Published May 1, 2017 This content is archived.
First-year pharmacy students are getting hands-on training in administering naloxone, a medication used to block the effects of opioids, especially in overdose situations.
The practicum for the Self Care Therapeutics course was developed by Robert Wahler, clinical assistant professor, pharmacy practice, and Michael Burns, a community pharmacy resident at Middleport Family Health Center. It enhances the basic classroom training School of Pharmacy and Pharmaceutical Sciences students have been receiving since 2015.
“We’re trying to give them some hands-on experience that includes mock patient-counseling sessions," Wahler says. "We want to make sure that everyone from the eighth grade on up will understand what we’re talking about when we talk about opioid addiction, and will be able to communicate ‘this is an opioid.’ "
The mock patient-counseling involved a discussion of the dangers of narcotics, the signs of overdose, and an explanation of how to dispense naloxone. Select students were then faced with a simulated overdose situation in which they had to administer the medication.
After successfully completing their first professional year of study, pharmacy students acquire their intern licenses.
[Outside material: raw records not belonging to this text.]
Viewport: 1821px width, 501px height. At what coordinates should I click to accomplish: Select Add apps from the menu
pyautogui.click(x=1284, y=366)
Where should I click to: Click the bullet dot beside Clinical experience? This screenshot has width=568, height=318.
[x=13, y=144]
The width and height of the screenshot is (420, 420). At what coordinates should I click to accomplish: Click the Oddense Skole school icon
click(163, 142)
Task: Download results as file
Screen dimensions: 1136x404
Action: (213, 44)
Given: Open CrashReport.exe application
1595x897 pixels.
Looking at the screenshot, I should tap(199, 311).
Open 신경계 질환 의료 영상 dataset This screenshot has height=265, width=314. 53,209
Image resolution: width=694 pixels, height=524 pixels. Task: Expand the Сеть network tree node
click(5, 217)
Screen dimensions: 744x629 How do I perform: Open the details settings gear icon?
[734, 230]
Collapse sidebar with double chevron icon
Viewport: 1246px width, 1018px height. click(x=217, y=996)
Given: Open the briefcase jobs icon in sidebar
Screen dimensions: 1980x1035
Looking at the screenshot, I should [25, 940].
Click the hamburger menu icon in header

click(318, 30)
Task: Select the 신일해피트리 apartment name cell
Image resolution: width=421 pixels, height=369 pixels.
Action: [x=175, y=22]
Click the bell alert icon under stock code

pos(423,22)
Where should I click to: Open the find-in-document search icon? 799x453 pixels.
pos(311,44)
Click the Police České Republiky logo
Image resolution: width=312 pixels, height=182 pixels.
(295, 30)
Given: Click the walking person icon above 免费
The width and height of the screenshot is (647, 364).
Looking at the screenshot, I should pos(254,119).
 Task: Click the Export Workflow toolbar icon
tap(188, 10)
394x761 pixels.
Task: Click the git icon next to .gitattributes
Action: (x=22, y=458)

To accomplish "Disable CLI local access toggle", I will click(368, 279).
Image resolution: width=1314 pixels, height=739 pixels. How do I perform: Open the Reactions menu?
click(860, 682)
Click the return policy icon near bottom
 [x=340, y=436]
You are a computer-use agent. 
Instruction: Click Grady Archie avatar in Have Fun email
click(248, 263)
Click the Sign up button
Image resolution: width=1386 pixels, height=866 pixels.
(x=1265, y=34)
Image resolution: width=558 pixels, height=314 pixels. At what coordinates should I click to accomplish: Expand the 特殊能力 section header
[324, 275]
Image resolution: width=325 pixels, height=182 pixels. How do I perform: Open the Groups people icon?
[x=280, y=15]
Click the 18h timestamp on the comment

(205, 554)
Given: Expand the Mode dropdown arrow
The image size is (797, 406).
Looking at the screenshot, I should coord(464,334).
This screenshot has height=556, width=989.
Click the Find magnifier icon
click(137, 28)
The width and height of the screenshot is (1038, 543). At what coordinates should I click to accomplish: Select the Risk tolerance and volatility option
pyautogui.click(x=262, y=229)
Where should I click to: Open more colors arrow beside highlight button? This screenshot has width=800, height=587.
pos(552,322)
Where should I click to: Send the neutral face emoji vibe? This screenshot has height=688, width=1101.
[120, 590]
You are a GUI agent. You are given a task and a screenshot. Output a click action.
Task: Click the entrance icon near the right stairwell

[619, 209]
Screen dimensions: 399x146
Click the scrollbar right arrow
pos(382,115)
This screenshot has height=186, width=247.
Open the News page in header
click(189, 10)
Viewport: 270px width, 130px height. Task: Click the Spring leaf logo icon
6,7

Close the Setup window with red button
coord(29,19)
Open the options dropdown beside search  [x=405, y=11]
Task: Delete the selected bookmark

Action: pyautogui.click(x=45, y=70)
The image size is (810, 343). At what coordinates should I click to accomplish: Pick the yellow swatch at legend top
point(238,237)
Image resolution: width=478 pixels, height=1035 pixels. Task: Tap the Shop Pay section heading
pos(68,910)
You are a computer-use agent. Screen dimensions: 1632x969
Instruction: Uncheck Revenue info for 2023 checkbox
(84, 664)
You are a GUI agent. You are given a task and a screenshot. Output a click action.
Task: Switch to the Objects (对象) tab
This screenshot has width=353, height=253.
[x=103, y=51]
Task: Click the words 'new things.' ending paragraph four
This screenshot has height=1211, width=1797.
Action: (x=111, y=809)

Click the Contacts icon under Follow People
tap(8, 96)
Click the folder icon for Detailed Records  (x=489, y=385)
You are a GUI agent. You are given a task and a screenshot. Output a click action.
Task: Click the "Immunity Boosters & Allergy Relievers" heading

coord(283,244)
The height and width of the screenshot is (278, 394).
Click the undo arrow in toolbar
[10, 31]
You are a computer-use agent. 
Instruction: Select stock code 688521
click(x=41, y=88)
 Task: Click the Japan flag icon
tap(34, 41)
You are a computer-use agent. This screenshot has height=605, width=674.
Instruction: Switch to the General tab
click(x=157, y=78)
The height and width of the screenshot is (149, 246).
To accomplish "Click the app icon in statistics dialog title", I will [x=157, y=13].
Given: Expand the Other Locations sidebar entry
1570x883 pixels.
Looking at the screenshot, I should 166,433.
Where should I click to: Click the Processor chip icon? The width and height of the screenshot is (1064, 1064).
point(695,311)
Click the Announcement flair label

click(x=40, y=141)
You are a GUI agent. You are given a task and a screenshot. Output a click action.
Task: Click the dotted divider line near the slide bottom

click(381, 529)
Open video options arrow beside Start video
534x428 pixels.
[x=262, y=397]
The enriched training provided by the school is preparing them to take on the additional responsibility associated with the opioid epidemic.
The University at Buffalo School of Pharmacy and Pharmaceutical Sciences is a member of the American Association of Colleges of Pharmacy (AACP). More than 90 AACP colleges and schools of pharmacy have committed to joining the fight against prescription drug abuse by educating and training student pharmacists about lifesaving overdose interventions, including how to counsel patients and their loved ones on appropriate use of these lifesaving medications.
The program is part of a 2016 White House initiative to expand the use of tools that are effective in reducing drug use and overdose.